The commutator of two matrices \(A\) and \(B\) is defined by \(\left[A,
B\right]\buildrel \rm def \over = AB-BA\). Find the following
commutators: \(\left[A,B\right]\), \(\left[A,C\right]\),
\(\left[B,C\right]\).
Two matrices are said to commute, if their commutator is zero.
It turns out, \(A\) and \(B\) commute:
\begin{align*}
[A,B] &=
\left(\!\!\begin{array}{cc} 0 & 1
\\ 1 & 0 \end{array}\!\!\right)
\left(\!\!\begin{array}{cc} 3 & 1
\\ 1 & 3 \end{array}\!\!\right)
-
\left(\!\!\begin{array}{cc} 3 & 1
\\ 1 & 3 \end{array}\!\!\right)
\left(\!\!\begin{array}{cc} 0 & 1
\\ 1 & 0 \end{array}\!\!\right)\\[6pt]
&=
\left(\!\!\begin{array}{cc} 1 & 3
\\ 3 & 1 \end{array}\!\!\right)
-
\left(\!\!\begin{array}{cc} 1 & 3
\\ 3 & 1 \end{array}\!\!\right)\\[6pt]
&= 0
\end{align*}
The other two commutators are calculated the same way but they do not commute:
\[
[A,C] =
\left(\!\!\begin{array}{cc} 0 & -1
\\ 1 & 0 \end{array}\!\!\right)
-
\left(\!\!\begin{array}{cc} 0 & 1
\\ -1 & 0 \end{array}\!\!\right)
=
\left(\!\!\begin{array}{cc} 0 & -2
\\ 2 & 0 \end{array}\!\!\right),\]
and
\[[B,C] =
\left(\!\!\begin{array}{cc} 0 & -2
\\ 2 & 0 \end{array}\!\!\right).
\]
Thought of as linear transformations, two matrices commute if it
doesn't matter in which order the transformations act.

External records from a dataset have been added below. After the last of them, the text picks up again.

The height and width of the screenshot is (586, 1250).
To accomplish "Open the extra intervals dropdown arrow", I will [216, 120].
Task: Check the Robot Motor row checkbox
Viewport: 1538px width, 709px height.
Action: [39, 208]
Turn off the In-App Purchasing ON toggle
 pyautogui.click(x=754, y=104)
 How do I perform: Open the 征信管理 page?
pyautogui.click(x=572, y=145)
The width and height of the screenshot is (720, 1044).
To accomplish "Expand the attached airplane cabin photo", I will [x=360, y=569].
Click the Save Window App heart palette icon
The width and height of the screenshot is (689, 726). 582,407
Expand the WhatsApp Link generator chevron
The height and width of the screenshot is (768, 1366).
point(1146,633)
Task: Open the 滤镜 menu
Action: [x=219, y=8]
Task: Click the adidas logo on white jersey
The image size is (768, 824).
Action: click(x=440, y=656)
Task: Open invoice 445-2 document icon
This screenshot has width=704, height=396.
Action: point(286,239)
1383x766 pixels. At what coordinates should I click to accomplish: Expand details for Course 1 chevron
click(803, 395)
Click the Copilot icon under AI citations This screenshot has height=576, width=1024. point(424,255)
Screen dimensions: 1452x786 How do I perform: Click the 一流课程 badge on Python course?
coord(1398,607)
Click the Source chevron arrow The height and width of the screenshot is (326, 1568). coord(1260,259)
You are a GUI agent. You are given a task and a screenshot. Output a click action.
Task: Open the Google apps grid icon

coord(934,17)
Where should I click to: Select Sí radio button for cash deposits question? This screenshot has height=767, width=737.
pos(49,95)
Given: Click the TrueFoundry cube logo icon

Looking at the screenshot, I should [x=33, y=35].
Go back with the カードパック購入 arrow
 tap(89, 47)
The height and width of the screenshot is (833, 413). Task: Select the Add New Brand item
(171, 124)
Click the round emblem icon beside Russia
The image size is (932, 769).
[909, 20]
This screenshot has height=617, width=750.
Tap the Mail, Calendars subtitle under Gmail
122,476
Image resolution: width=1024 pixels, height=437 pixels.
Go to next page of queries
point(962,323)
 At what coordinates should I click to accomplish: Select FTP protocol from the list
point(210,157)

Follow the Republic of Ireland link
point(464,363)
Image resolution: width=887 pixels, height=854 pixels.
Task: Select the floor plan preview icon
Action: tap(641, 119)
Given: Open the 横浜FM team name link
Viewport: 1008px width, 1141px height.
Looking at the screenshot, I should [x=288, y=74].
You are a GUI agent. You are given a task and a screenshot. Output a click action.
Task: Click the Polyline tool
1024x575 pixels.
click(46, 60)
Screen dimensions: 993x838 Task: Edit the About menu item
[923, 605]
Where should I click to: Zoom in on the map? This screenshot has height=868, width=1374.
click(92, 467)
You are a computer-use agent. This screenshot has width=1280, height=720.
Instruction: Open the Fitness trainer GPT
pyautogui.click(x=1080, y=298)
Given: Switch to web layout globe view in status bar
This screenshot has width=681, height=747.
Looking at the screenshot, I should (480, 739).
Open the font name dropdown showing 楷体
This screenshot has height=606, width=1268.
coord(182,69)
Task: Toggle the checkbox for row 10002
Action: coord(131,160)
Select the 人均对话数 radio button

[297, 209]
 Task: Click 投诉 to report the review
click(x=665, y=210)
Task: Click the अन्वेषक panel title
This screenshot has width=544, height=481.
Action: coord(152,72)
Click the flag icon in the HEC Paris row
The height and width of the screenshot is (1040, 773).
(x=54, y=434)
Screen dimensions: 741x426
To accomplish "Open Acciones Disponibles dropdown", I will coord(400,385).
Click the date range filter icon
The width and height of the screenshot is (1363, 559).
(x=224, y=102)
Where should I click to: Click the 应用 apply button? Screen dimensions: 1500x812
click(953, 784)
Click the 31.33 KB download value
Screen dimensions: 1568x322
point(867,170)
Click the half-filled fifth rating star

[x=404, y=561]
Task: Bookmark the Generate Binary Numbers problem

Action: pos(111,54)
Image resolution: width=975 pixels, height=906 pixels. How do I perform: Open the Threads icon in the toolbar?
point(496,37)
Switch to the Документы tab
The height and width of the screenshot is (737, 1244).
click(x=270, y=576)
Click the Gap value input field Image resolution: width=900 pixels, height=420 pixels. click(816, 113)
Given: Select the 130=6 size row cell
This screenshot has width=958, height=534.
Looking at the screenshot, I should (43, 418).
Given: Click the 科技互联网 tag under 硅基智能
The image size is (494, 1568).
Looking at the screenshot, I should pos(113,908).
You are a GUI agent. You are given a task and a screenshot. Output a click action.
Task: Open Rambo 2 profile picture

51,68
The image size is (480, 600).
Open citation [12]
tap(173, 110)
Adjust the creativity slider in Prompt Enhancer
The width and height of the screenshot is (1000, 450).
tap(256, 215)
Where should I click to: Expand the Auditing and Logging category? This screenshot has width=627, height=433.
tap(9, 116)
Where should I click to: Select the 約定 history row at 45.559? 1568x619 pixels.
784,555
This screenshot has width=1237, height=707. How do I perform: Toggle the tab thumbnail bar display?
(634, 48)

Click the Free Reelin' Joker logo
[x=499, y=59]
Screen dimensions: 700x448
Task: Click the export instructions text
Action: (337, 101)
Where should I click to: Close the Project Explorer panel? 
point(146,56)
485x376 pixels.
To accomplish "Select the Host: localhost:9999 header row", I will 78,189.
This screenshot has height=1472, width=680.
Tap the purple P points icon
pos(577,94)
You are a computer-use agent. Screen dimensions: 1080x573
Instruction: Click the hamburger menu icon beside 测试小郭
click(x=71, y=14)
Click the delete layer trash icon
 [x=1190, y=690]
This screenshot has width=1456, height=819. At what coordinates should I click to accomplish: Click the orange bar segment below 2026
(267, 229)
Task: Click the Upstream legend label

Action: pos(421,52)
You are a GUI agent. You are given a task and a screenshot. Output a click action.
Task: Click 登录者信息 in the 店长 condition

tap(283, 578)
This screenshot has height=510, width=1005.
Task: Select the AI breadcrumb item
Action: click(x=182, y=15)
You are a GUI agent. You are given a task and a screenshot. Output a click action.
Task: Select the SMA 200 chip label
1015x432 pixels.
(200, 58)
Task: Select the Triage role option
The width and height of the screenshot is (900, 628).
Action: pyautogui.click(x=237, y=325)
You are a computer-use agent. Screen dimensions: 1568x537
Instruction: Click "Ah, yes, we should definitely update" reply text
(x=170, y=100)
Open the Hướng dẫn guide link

For all pairs
of the matrices \(A\), \(B\), and \(C\), discuss geometrically that the order
of the transformations doesn't matter for the transformations that commute, but that the order does matter when the transformations don't commute.
I'll start with a pair that doesn't commute: transformations \(B\) and \(C\). Since \(C\) reflects over the \(x\)-axis, the mixing of components that \(B\) then performs works very differently, since \(v_x\) has changed the sign. While, when \(B\) is applied first, \(C\) then merely changes the overall sign of one of the components, clearly resulting in a different vector in general. In both these cases the complicated geometrical interpretation of \(B\) forces a more detailed (and partly algebraic) consideration, relying on the component language.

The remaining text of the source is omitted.